Dijkstra's algorithm attempts to find the shortest path from a start node to every other node on the graph, although it can be halted early if a specific end node is specified. Nodes whose distance has already been determined are marked as "searched", while nodes on the search frontier have tentative distances based on the shortest known path. In each iteration the node with the shortest tentative distance is chosen for search. Because of this, the set of searched nodes slowly expands out from the start node, meaning that the algorithm may search a lot of extraneous nodes on its way to the destination. This can be seen in the demonstration by the way that the "bubble" of explored nodes slowly expands.

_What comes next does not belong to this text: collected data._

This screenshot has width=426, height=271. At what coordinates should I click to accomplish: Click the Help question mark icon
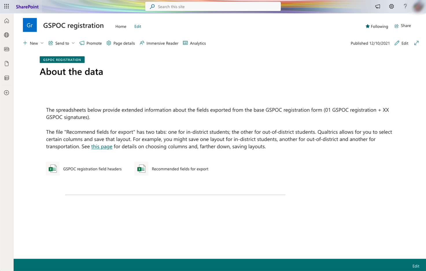tap(405, 6)
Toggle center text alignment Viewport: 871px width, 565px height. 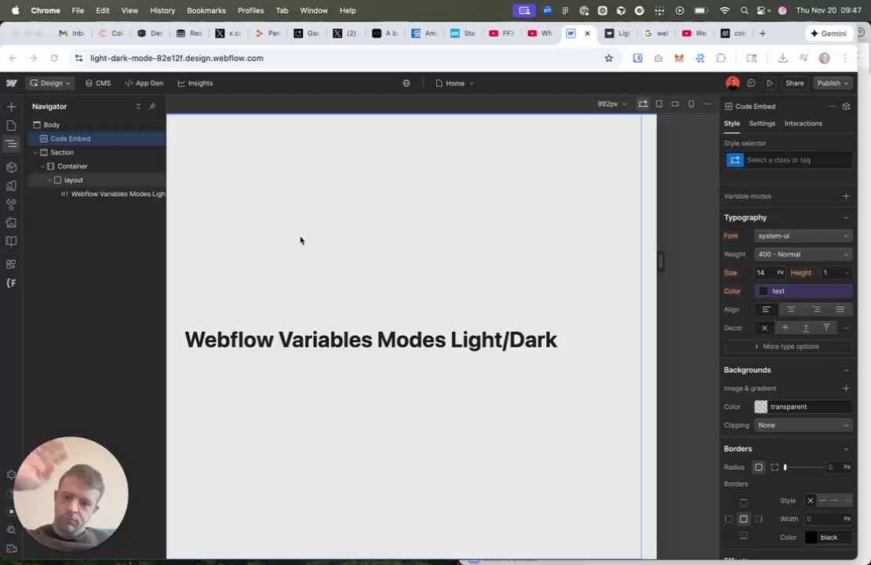click(x=791, y=309)
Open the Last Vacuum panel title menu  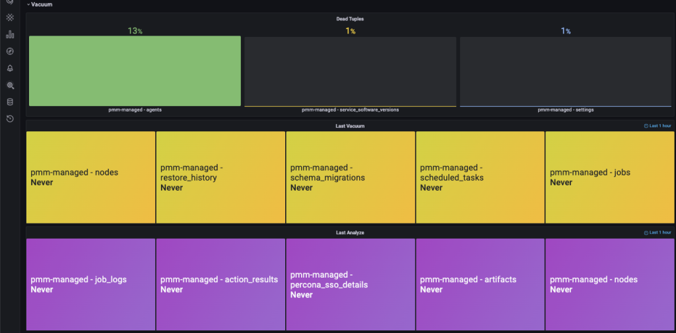click(x=350, y=126)
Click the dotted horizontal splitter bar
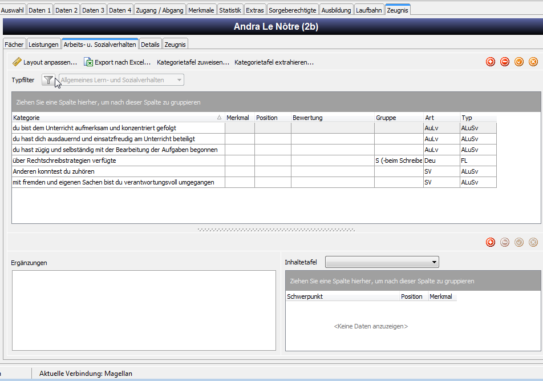The height and width of the screenshot is (381, 543). point(276,230)
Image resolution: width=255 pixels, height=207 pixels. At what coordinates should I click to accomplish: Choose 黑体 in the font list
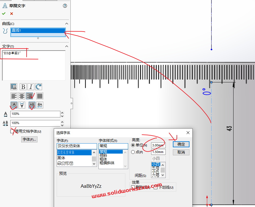coord(61,158)
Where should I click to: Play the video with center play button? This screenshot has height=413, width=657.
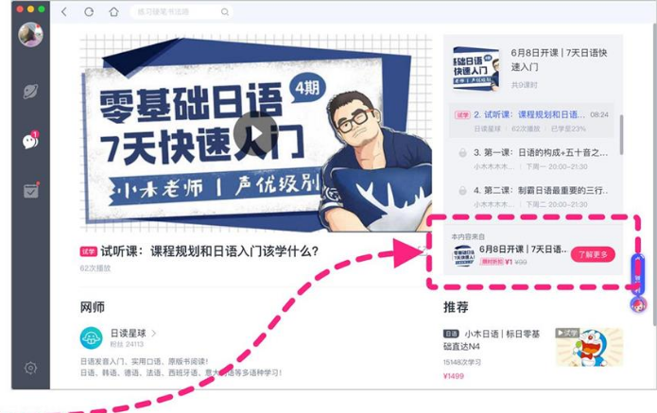(x=254, y=133)
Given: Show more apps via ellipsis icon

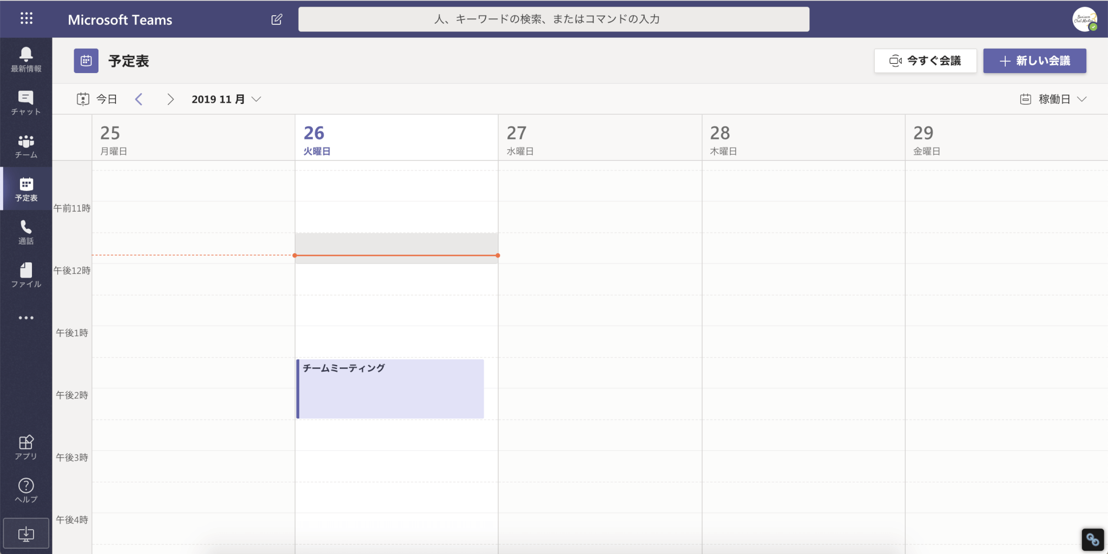Looking at the screenshot, I should (x=26, y=318).
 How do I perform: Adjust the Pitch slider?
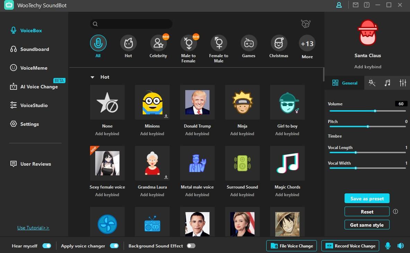point(368,127)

A* search is a modified version of Dijkstra's algorithm which explicitly attempts to choose nodes likely to be closer to the destination. This requires extra information in the form of a heuristic distance from each node to the destination (for example, the Euclidean distance based on the node coordinates). Because of this preferential selection, A* tends to move directly towards the destination when possible, spreading out only to find its way past obstacles. An interesting illustration of this is to use the L-shaped obstacle with the start node on the inside and the destination on the outside.

Graph Untangler

Graph Untangler Image 1 Graph Untangler Image 2

Created 2/5/2016
Notebook Link

I wrote this as a tool for myself during my first graph theory course for the purposes of solving graph isomorphism problems. A common way to try to determine whether two different embeddings actually represent the same graph is to imagine that the vertices and edges can be moved around. If one graph can be manipulated to look like the other, then they must be isomorphic, and the physical movements which occurred are a physical representation of the bijection from one graph to the other.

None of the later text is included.